BeanCounterBlues Posted April 13, 2016 Posted April 13, 2016 In the past I have routinely provided a list of 3 - 4 advisors, ones that I work w/, and know to have their clients' best interests at heart, when asked for a referral. I always provide a list, because ultimately it is my client's decision (not mine) as to they work with. I don't receive any compensation for the referral, I do it simply to help out people who ask. I am a CPA, that worked for a retirement consulting firm for many years, and I currently have my own practice which consists of small tax clients, and a block of small 401k retirement plans for which I provide traditional TPA consulting services. I do not sell or recommend any product, I am strictly fee based for consulting and tax preparation services. Probably more info than what was needed - but here are my questions / comments. I've done quite a bit of reading on the new fiduciary rules, and my understanding is I do not become a fiduciary by pointing a plan to say, American Funds, or Voya, etc. Usually I'm referred by the advisor, but that is not always the case, and I do have investment companies I prefer administratively, and would recommend (not necessarily the ones mentioned here). However it's unclear to me if I become a fiduciary by continuing to provide referral sources for advisors. I continue to read however, that if I recommend an advisor (or group of advisors) under these new rules, that will possibly make me a fiduciary, something I absolutely want to avoid. Does anyone have any thoughts on this latter point? Appreciate any help.
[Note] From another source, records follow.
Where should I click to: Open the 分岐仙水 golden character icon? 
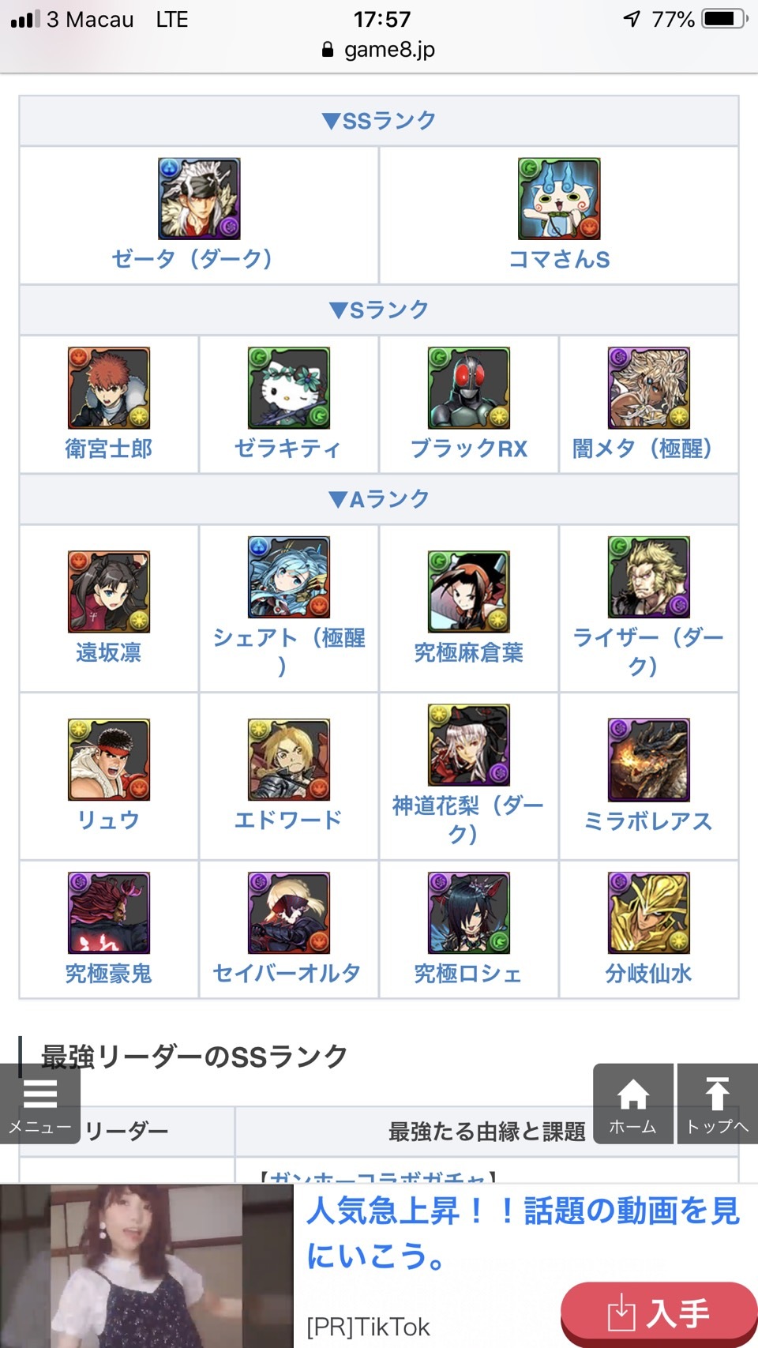point(649,913)
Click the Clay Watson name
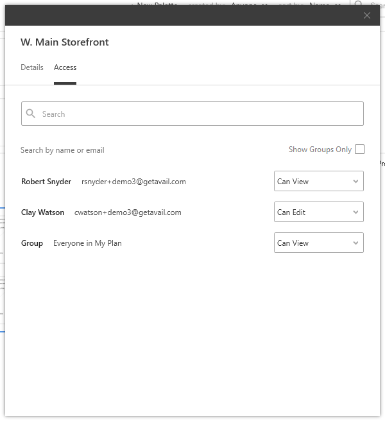The width and height of the screenshot is (385, 421). click(42, 212)
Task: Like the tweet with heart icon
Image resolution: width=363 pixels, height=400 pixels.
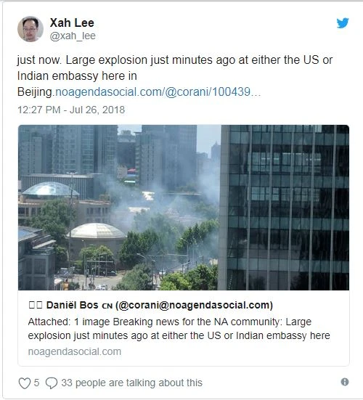Action: pyautogui.click(x=25, y=383)
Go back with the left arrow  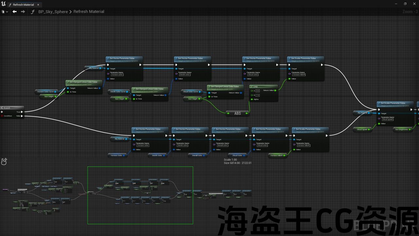click(14, 11)
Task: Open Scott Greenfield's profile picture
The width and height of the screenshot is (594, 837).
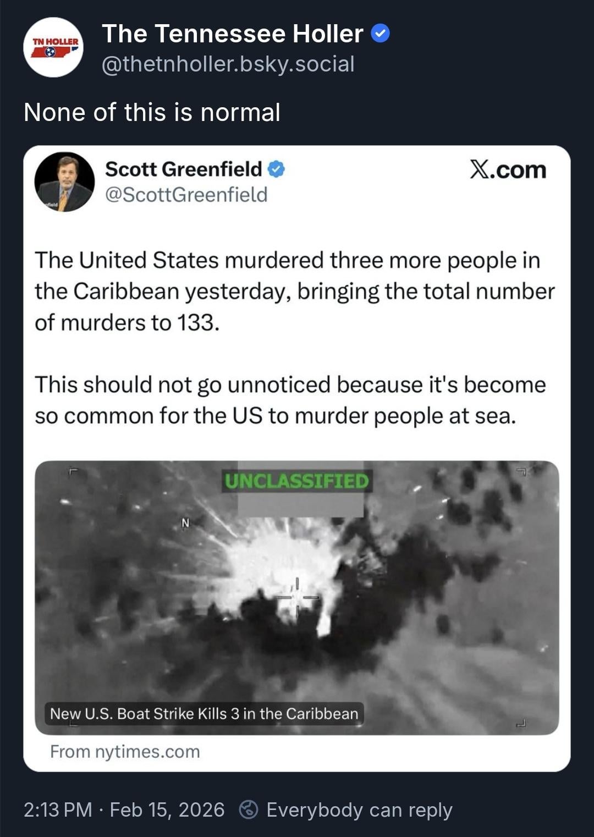Action: [x=64, y=182]
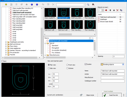Screen dimensions: 127x97
Task: Move selected object up with arrow icon
Action: (110, 10)
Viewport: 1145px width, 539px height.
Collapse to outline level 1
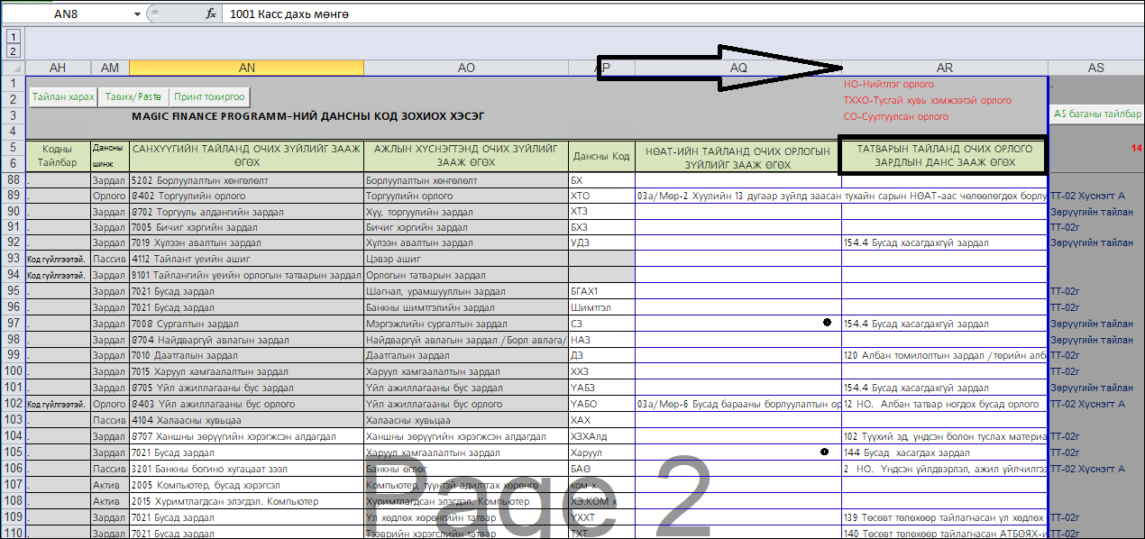click(x=13, y=37)
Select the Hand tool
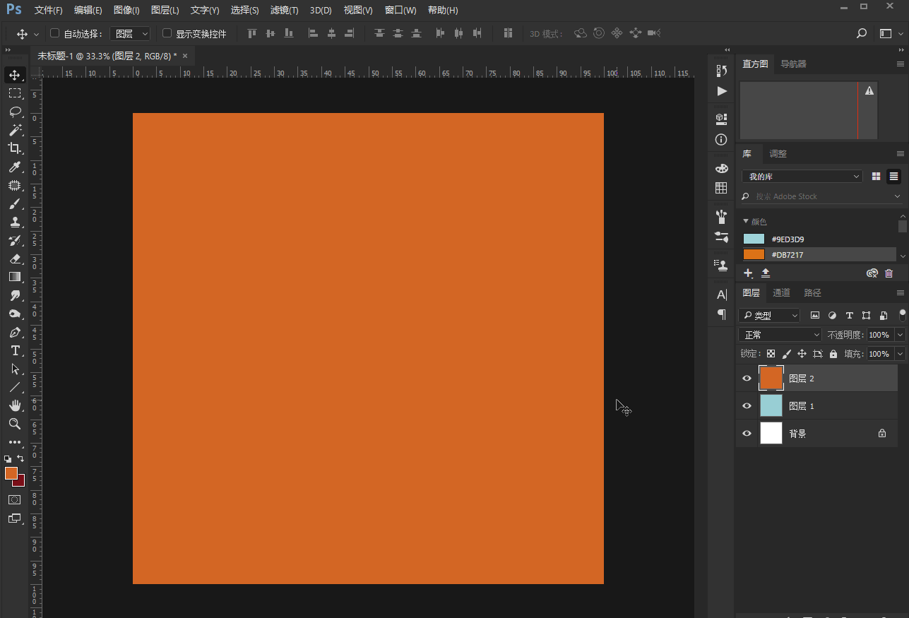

jpod Posted April 13, 2016 Posted April 13, 2016 The only thing I feel comfortable saying is that even if you are viewed as having investment advice within the meaning of the new rule, you can't be an investment advice fiduciary unless you are deemed to be receiving a fee or other compensation, direct or indirect, in connection with the investment advice. It sure sounds like you are not (and I don't believe a reciprocal referral by an advisor you recommend is a "fee or other compensation, direct or indirect," even if it leads to a new paying client for you). Ultimately you need to get comfortable with this on your own, preferably with the advice of ERISA counsel. CMarkB 1
Belgarath Posted April 14, 2016 Posted April 14, 2016 Agree. Like you, we are a strictly fee-based TPA, and receive nothing from such a referral. Although I haven't digested the impact of the regulations yet, everything I've seen leads me to believe we would not be considered a fiduciary in this situation. One thing I haven't looked at yet is a situation where we provide a list of possible advisors, and one of those advisors is chosen and recommends a fund that pays the TPA (us) some amount of Revenue Sharing (when we receive Revenue Sharing, by the way, we don't keep it in addition to our normal fees - it is used to offset those fees). Haven't yet looked to see if this might somehow throw us into a fiduciary role, but everything I've skimmed from third-party sources seems to indicate that it would not, which makes sense to me. P.S. ASPPA is doing a webcast on this today. I signed up for the recorded version so I could review at my convenience, so it won't be available to me until next week. But anyone who is interested in the webcast today should check ASPPA's website.
BeanCounterBlues Posted April 14, 2016 Author Posted April 14, 2016 Thank you both for your thoughtful responses. I had also thought of the reciprocal referral situation, which does happen. And, like Belgarath, I receive revenue sharing, but don't keep it (always offset it against whatever the consulting bill is). That aspect also made me a bit concerned. I agree we all have to come to our own conclusions; it was good to get the temperature on this from other professionals who have the same concerns. Thank you again for your replies.
SwimmingInBowelsOfERISA Posted May 5, 2016 Posted May 5, 2016 The new fiduciary rule is still being deciphered, even now. It is lengthy and although a bit "watered down" from the OMB, there appears to be a somewhat blanket presumption of advice under ERISA. Under the old rules it is not likely possible you could be considered rendering investment advice or any other advice that would qualify you as an ERISA fiduciary. However, given the nature of a presumption of advice given (and a tightening on the 5-part investment advice exemption) I would be extraordinarily cautious about even mentioning investments. With regards to recommending advisors, the final regulation defines “recommendation” as “a communication that, based on its content, context and presentation, would reasonably be viewed as a suggestion that the advice recipient engage in or refrain from taking a particular course of action. It further clarifies that a "recommendation" will include the recommendation of other persons who provide advice or investment management services, but it will not include the marketing of oneself or one’s services. So on the surface, it SEEMS that this could trigger advice. I am an advisor (RIA) and while I enjoy the fruits of business from reciprocal referrals, I also recognize that this could put in jeopardy those referrals, at least those coming from my TPA/CPA partners. With that being said, time will tell how the DOL opines on the law. If I were you, I would just keep my eyes and ears open over the coming months. Of course this may all be moot if the GOP wins out and gets reversed by Congress.